Will Europe overtake the US for Tech?
Unsurprisingly, US companies form the largest contingent of top tech companies, with Apple (1st), Microsoft (3rd), Alphabet [think Google] (4th) followed by the likes of IBM, Dell, Cisco, Intel, Facebook etc. Indeed, 8 out of the top 10 are from the US. Amazon was excluded from the list as the bulk of its revenues (but not earnings) come from commerce. Highest non US is Samsung with the other top 10 finisher being Hitachi.
Not a single European company in sight. The best independent European tech company, in terms of market value, is Spotify, valued at around $20bn, given that the likes of ARM are now not viewed as European owned. But even Spotify or ARM would need to be some 6X larger to make it into the top 10.
So what’s the problem with Europe? The US and Europe have roughly the same GDP, around €18.9 trillion for the EU and €18.3 trillion for the U.S. It’s not resource limitations either as the EU has a larger population, 507 million citizens versus 319 million.
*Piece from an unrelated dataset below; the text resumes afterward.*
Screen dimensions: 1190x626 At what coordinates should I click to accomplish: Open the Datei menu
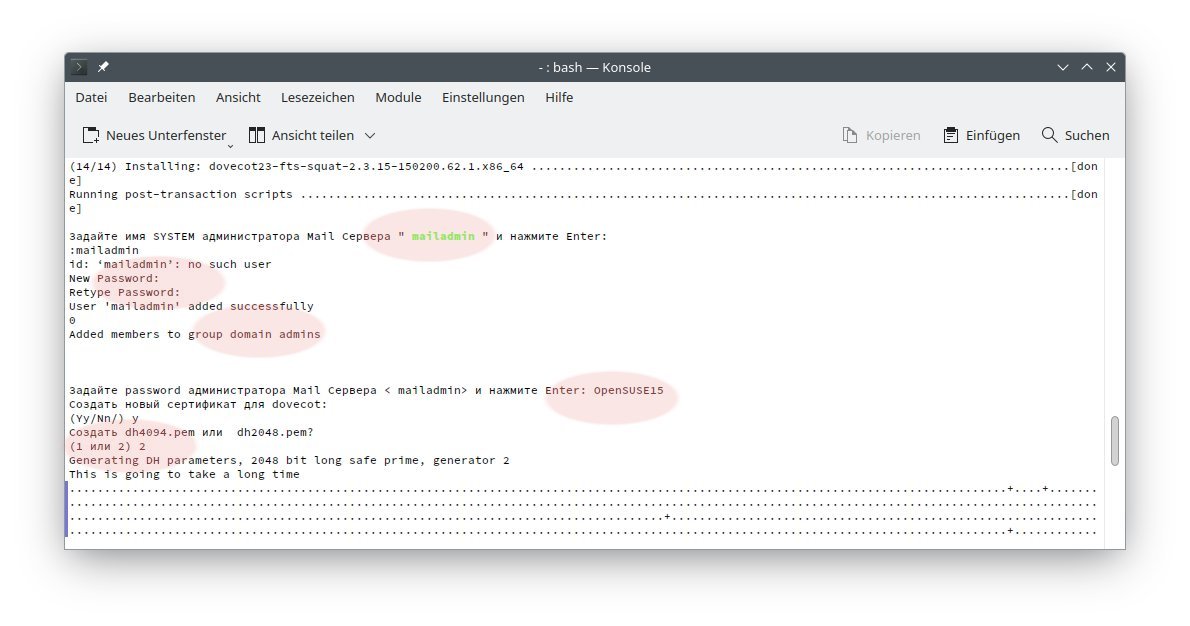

Last month, an insightful report from Atomico concluded that Europe has thriving tech hubs in major cities, with record new funding, experienced entrepreneurs and a growing base of technical talent. Atomico is influential partly because it has some of the largest tech funds in Europe but also because Its founder and CEO is Niklas Zennström, the serial entrepreneur who co-founded Skype.
Atomico is bullish about Europe’s tech prospects, particularly for the “super unicorn” (i.e. value >£10bn) companies. Tom Wehmeier, Atomico's head of research who authored the report, commented that "The probability that the next industry-defining company could come from Europe - and become one of the world’s most valuable companies - has never been higher."
Dealroom, Europe’s largest fund tracking database reckons that capital invested in European tech companies is on track to reach a record this year, with $19.1 billion in funding projected through the end of 2017 - up 33 percent over 2016.
But there are headwinds. European tech startups need to offer employees more stock if they're going to scale to the size of companies like Google, Apple, and Amazon, according to research from venture capital firm Index Ventures. The Index report said employees in successful, later-stage European tech start-ups receive around 10 percent of capital, compared with 20 percent ownership in Silicon Valley firms. Yet their options are taxed twice as much.
And here’s the dilemma. European governments all want their tech sectors to thrive but as soon as tech companies grow significantly and way before they have levelled off at maturity, they start to get strangled by regulation and tax. Which is a shame as they’d have so much more to offer – to employees, customers, investors and even tax authorities – if they were allowed to properly grow up.
It’s not as if we don’t know what over-fishing leads to.